* What you have to do *
Write out the stretch of lines below that begins at the line with "The image size is (1316, 909)." and ends at the line with "the repository search", including both, exactly as given and nothing more.

* Study material *
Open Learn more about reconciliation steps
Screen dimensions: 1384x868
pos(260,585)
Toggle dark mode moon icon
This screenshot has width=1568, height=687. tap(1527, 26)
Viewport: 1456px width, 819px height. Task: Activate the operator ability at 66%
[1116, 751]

* * *

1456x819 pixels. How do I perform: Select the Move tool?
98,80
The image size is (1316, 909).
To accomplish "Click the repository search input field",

* Your solution *
The image size is (1316, 909).
To accomplish "Click the repository search input field",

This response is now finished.